Single by Taylor Swift

from the album Speak Now
- Released: August 4, 2010
- Studio: Pain in the Art (Nashville)
- Genre: Country pop
- Length: 3:49
- Label: Big Machine
- Songwriter: Taylor Swift
- Producers: Taylor Swift; Nathan Chapman;

Taylor Swift singles chronology
| "Half of My Heart" (2010) | "Mine" (2010) | "Back to December" (2010) |

Music video
- "Mine" on YouTube

= Mine (Taylor Swift song) =

2010 single by Taylor Swift

"Mine" is a song written and recorded by the American singer-songwriter Taylor Swift from her third studio album, Speak Now (2010). Big Machine Records released the song as the lead single from the album on August 4, 2010. Produced by Swift and Nathan Chapman, "Mine" is a country pop song with elements of pop rock. In the lyrics, the track discusses the ups and downs of young love, inspired by Swift's tendency to run away from love for fears of heartbreak.

Music critics praised "Mine" for its narrative and mature perspective on love, although some deemed the song formulaic and likened it to Swift's previous country pop songs. The single was a top-ten hit and received recording certifications in Australia, Canada, and Japan. In the United States, "Mine" peaked at number three on the Billboard Hot 100, number two on Billboards Hot Country Songs chart, and number one on Billboards Adult Contemporary chart. The Recording Industry Association of America (RIAA) certified the single triple platinum for crossing three million units based on sales and streaming.

Swift and Roman White directed the music video for "Mine", which chronicles a romance with a happy ending between Swift and her love interest (played by Toby Hemingway). It won Video of the Year at the 2011 CMT Music Awards. During promotion of Speak Now, Swift performed "Mine" on televised events in the United States and Japan, and she included the song on the set list of her Speak Now World Tour (2011–2012). A re-recorded version, titled "Mine (Taylor's Version)", was released as part of Swift's third re-recorded album Speak Now (Taylor's Version) (2023).

==Background and release==
The American singer-songwriter Taylor Swift framed her third studio album, Speak Now, as a loose concept album about the things she wanted to tell certain people she had met but never had a chance to. She wrote the album alone while touring in 2009 and 2010. She told Rolling Stone in September 2010 that "Mine" was addressed to "a boy [she] liked at a certain time", and, in a March 2011 interview with In:Demand Scotland, revealed that she had written the song when she was in Texas for her Fearless Tour.

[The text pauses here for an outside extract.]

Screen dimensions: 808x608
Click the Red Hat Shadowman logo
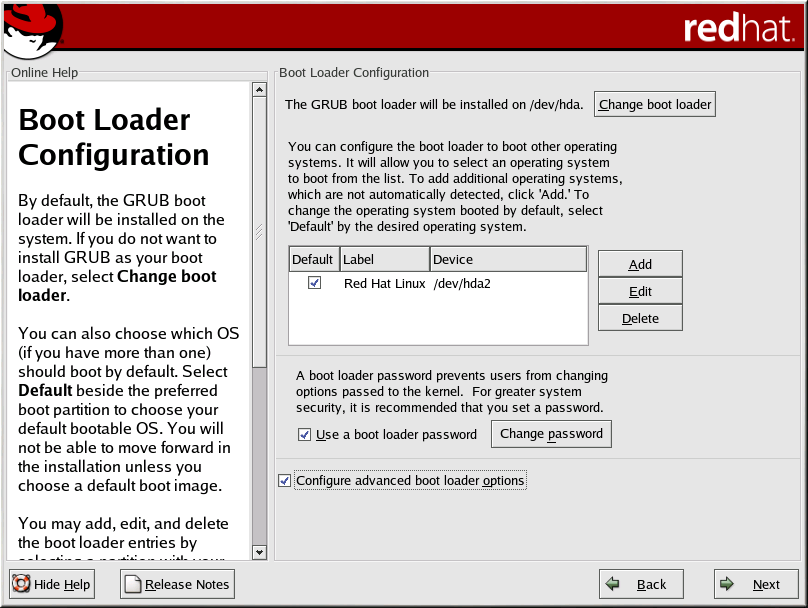[32, 30]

In other interviews to promote Speak Now, Swift elaborated that "Mine" was inspired by her tendency to run away from love, to avoid experiencing breakups that she had observed in other relationships. Contrary to her innate fears, the track detailed what would happen if she "let [her] guards down" and let herself fall in love. Swift included "Mine" as the opening track on Speak Now. She produced the song with Nathan Chapman, who recorded it at his Pain in the Art Studio in Nashville. The track was mixed by Justin Niebank at Blackbird Studio, also in Nashville.

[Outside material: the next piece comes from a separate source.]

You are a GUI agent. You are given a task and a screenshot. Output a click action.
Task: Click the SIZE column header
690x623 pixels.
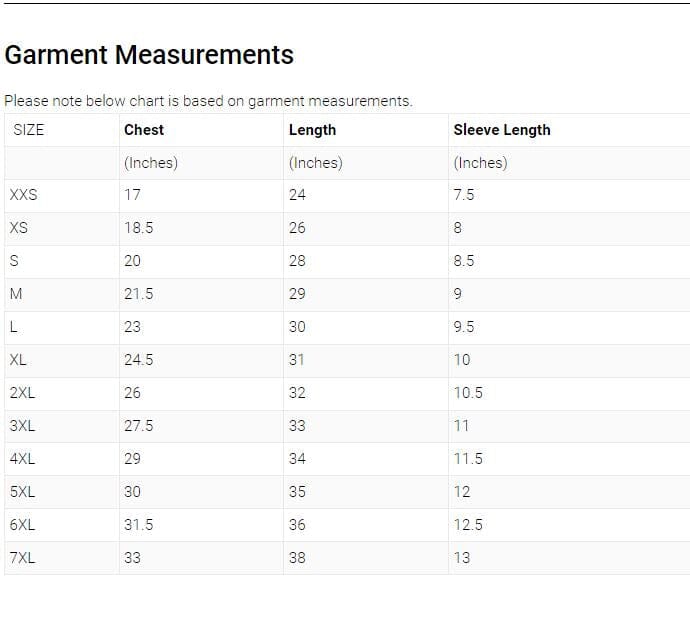point(29,130)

Swift announced "Mine" as the lead single from Speak Now via a live stream on Ustream on July 20, 2010. "Mine" was scheduled for release on August 16, 2010, but an unauthorized leak online led to Big Machine Records rush-releasing the song to US country radio and for download via the iTunes Store on August 4, 2010. Swift commented that the leak put her in an emotional state that made her cry.

==Production and composition==

"Mine" is a country pop song with an uptempo rhythm and elements of mainstream pop music. In the Los Angeles Daily News, Sam Gnerre characterized it as a blend of country and pop rock. KILT-FM described "Mine" as "an uptempo song that's unmistakably Taylor" with "a big chorus and [is] very singable." In the track, Swift sings with a slight country twang. Alan Macpherson of The Guardian noted that the song "reprises the joyous rush of Swift's breakthrough hit, 'Love Story', but depicts love as an adult process rather than a teenage dream."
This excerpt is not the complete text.